International Stroke Conference
January 24–26

Deepak Gulati, MD

During one of the first symposium sessions on day one at ISC 2018 in Los Angeles, speakers discussed a few interesting topics, including the role of MR imaging and high resolution MR (vessel wall) imaging in acute stroke.

The first presentation was on “MRI Guided Treatment of Patients With Resolved or Minimal Symptoms” by Dr. Richard Leigh from NINDS. There are always few cases in daily practice when there is a diagnostic dilemma, whether it is a stroke mimic or making treatment decisions for patients with high risk of bleeding or an unclear time window. When performed as first modality in the setting of acute stroke, MRI can provide additional information in patients with resolving or resolved NIHSS or where the risk/benefit of thrombolysis is in debate. MRI could also identify blood flow abnormalities that are concerning for clinical decline and prevent treatment of patients with a high burden or worrisome pattern of microbleeds. However, there are practical difficulties in performing DWI-MRI in a timely manner, including scheduling issues, the patient’s condition, pacemaker, patient movements, etc., even though it has been reported that 11% of hospitals with MRI on site had performed MRI on any stroke patient within 6 hours of onset.  MRI rapid stroke protocol usually takes approximately 8 minutes.

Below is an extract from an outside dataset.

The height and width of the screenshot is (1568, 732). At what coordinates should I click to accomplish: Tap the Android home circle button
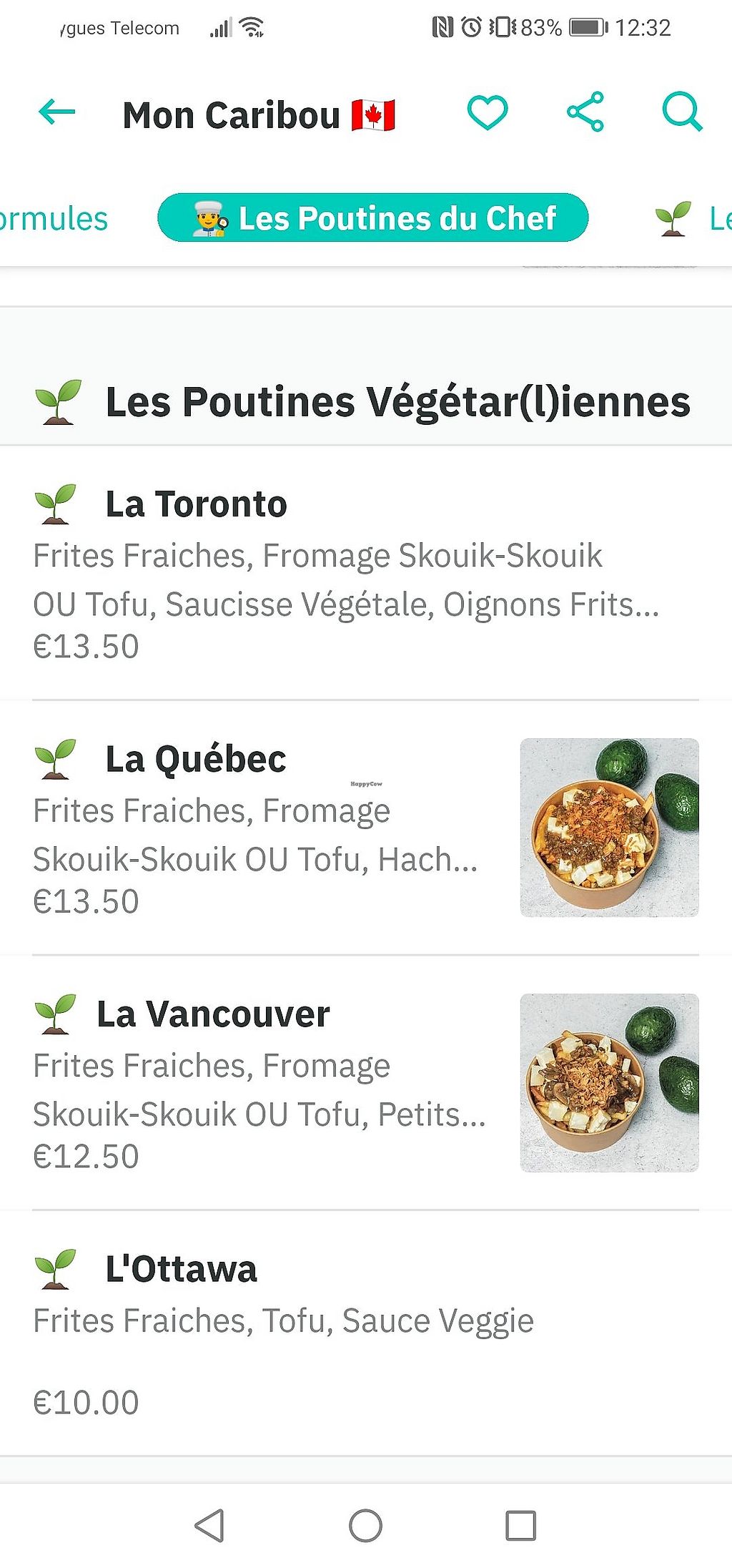pyautogui.click(x=365, y=1526)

The next presentation was on “MRI of the Vessel Wall in Acute Stroke Patients” by Dr. Tanya Turan from the Medical University of South Carolina. High resolution MR could provide additional information in the evaluation of high-risk atherosclerotic lesion and diagnosis of non-atherosclerotic vasculopathy, and to evaluate the impact of acute stroke treatments on vessel wall. With help finding vessel wall enhancement on high resolution MR vessel wall imaging, it could be possible to differentiate conditions like intracranial atherosclerosis, vasculitis or RCVS. There is an ongoing multicenter and observational study — MOTIVE (MRI for Observing Thrombectomy-induced Vascular Effects) — to look at the changes in large intracranial arteries after mechanical thrombectomy related to thrombectomy devices. There have been studies suggesting that endothelial injury is more with vessel wall contact devices (e.g. Stent retriever) when compared to the aspiration technique. More research is still needed to understand the spectrum of morphological changes and the duration of those changes on high resolution MR vessel wall imaging.

Another interesting topic was “The Window to Treatment for Patients With Unwitnessed Onset” by Dr. Amie Hsia from MedStar Washington Hospital Center. It was focused on challenges to apply emerging evidence from recent endovascular trials. In an unwitnessed stroke, FLAIR signal intensity ratio <1.15 is shown in few studies to have high predictive value for early time window and to assist in IVtpa decision-making. Recent endovascular trials have different imaging inclusion/exclusion criteria. The DEFUSE 3 trial was based on perfusion mismatch, whereas the DAWN trial was based on clinical core mismatch. There are still some challenges to apply DAWN and DEFUSE 3 inclusion/exclusion criteria to few subsets of patients in our daily clinical practice. Dr. Marc Ribo from Spain said, “Perfusion scan provides more information in selection of patients, but non-contrast CT Head should be enough to treat patients for mechanical thrombectomy based on ASPECTS score.” The subgroup analysis from recent endovascular trials (DEFUSE 3 and DAWN) will hopefully guide us in better management of unwitnessed or wake up strokes.

The last presentation was on “Emerging Applications of MRI in Stroke Treatment” by Dr. Jochen Fiebach from Charite Medical University Germany. MRI could provide additional information to guide the management of patients with unknown symptoms onset. MRI could also be helpful in illustrating pathophysiology with new techniques including perfusion imaging with time shift analysis or bold delay or oxygen extraction fraction. There is a recent trial, WAKE-UP, which is a European multicenter investigator-initiated randomized placebo-controlled clinical trial of MRI-based thrombolysis in acute stroke patients with unknown time of symptom onset. The trial enrolled 1377 patients and was stopped following a decision by the steering committee. The results of the WAKE-UP trial will likely be announced at the European Stroke Organization Conference in 2018.

Overall, there appears to be increasing need to perform MRI in an acute setting to guide comprehensive stroke management.